For Davis, who grew up attending a conservative Church of Christ in rural Tennessee, and McKinney, a former Baptist, their big day will mark another instance when church and secular laws written hundreds of years ago give way to how people actually live their lives.
"The Bible was written by men," McKinney said. "Times change."
The Rev. Bob Sichta, pastor at the Bradenton Congregational United Church of Christ, said Davis and McKinney will be the first gay couple married in his church. Though he knows a few members of his congregation don't support marriage equity, he said celebrating the church's first gay marriage will take it one more step in the direction of its goal of "justice, fairness and decency." The congregation declared itself as open and affirming to its lesbian, gay, bisexual and transgendered members March 30.
"I think that our church as a body has matured," Sichta said. "If we accept the name of Christ on our building, we accept the inclusiveness Christ calls us to be part of."
Under the best circumstances, Davis and McKinney will still have to wait about a week and a half before marrying. Once they obtain a marriage certificate, they will be subject to the state's three-day waiting period before the certificate is legal.
Even if the wait does get a bit protracted, the two men say their years in Florida have been among the best in their relationship. They've never felt discriminated against outside of the marriage issue.
They particularly enjoy feeling free in public and at church to put their arms around each other like any other couple. That wasn't something they could do in Tennessee.
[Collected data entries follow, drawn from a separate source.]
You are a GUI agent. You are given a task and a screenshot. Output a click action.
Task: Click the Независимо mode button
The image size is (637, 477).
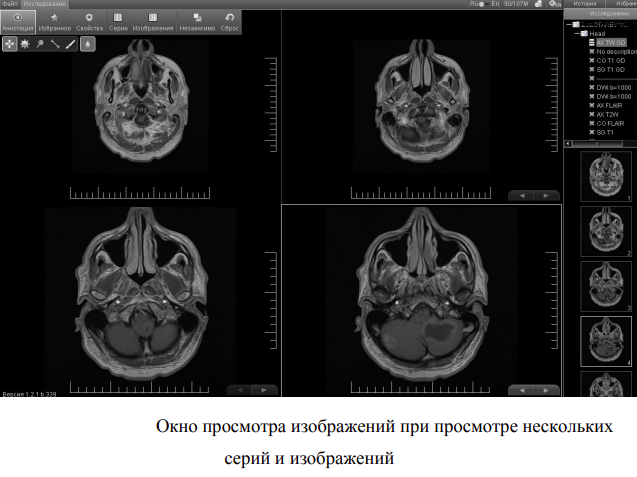click(x=195, y=23)
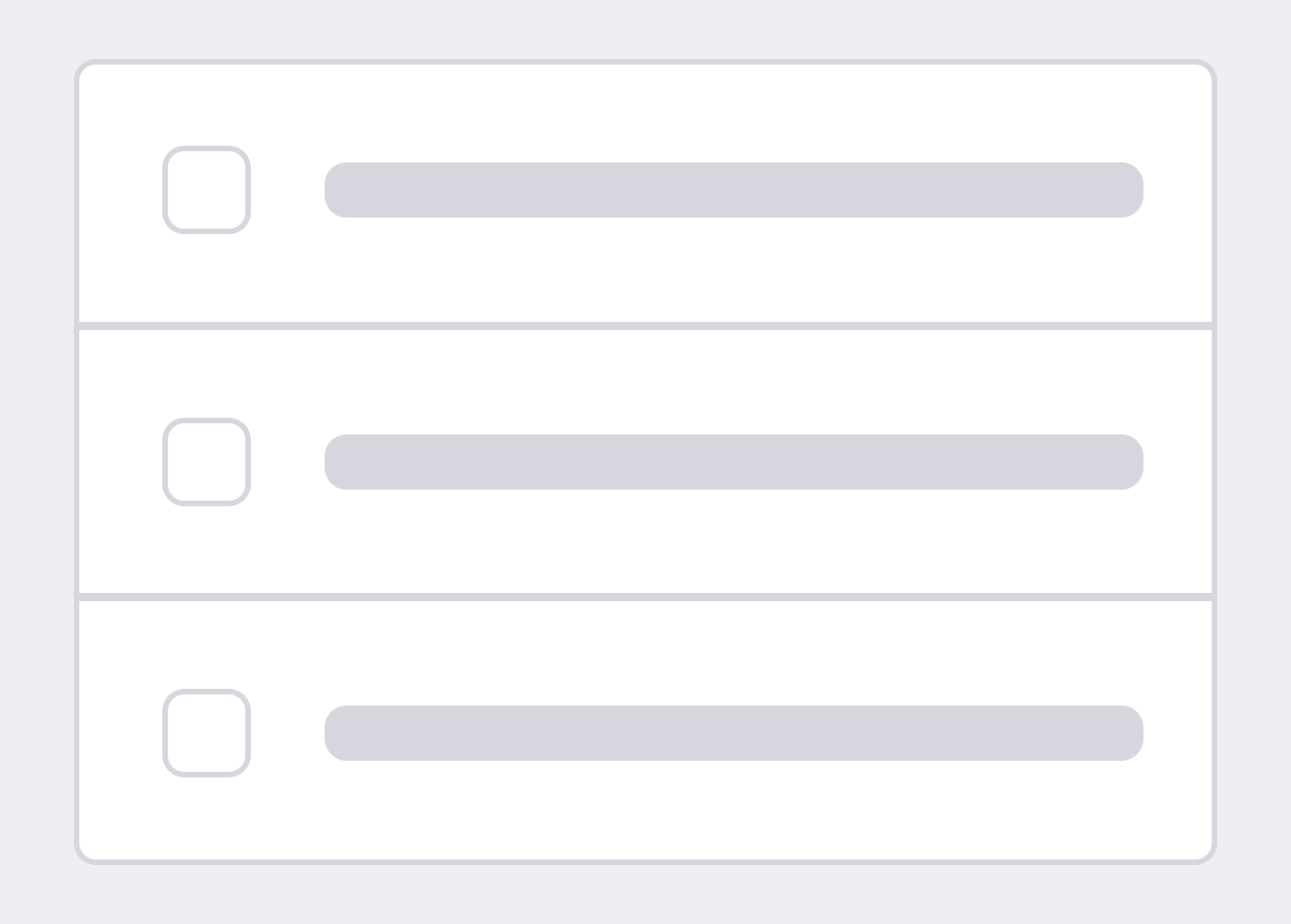Click the gap between bottom checkbox and its bar
Screen dimensions: 1291x924
coord(287,733)
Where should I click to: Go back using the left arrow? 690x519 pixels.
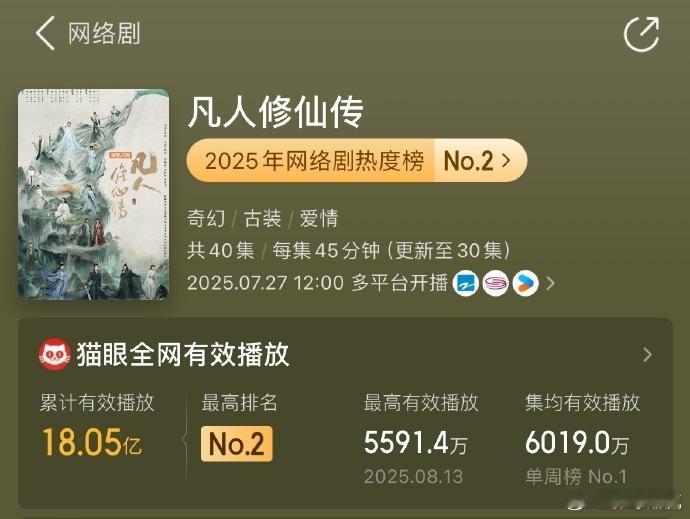pyautogui.click(x=45, y=33)
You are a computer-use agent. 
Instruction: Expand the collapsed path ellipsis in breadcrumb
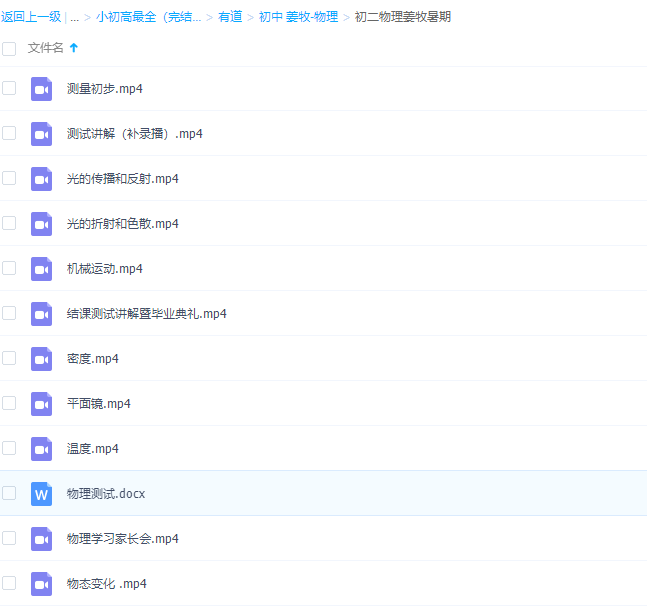74,17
"Where we were, we couldn't hold hands in the grocery store," McKinney said.
The upcoming wedding won't be the first trip to the altar for either man. Both married women earlier in their lives, bowing they said, to social pressure in traditional communities. They later divorced, then lived as single gay men for a number of years.
When they met in 1994, McKinney was busy raising his two daughters while working in the retail shoe industry. After the two became a couple Davis, a food and beverage professional who worked in nightclubs, stopped working full time and took on a role he calls "Mr. Mom." Eventually, an orphaned teenage girl, Lisa, came to live with the couple as a third "daughter."
McKinney said he hopes by being public about being one of the first gay couples to marry in Manatee County they will give hope to LGBT youth who want the same joys and rights as their straight counterparts.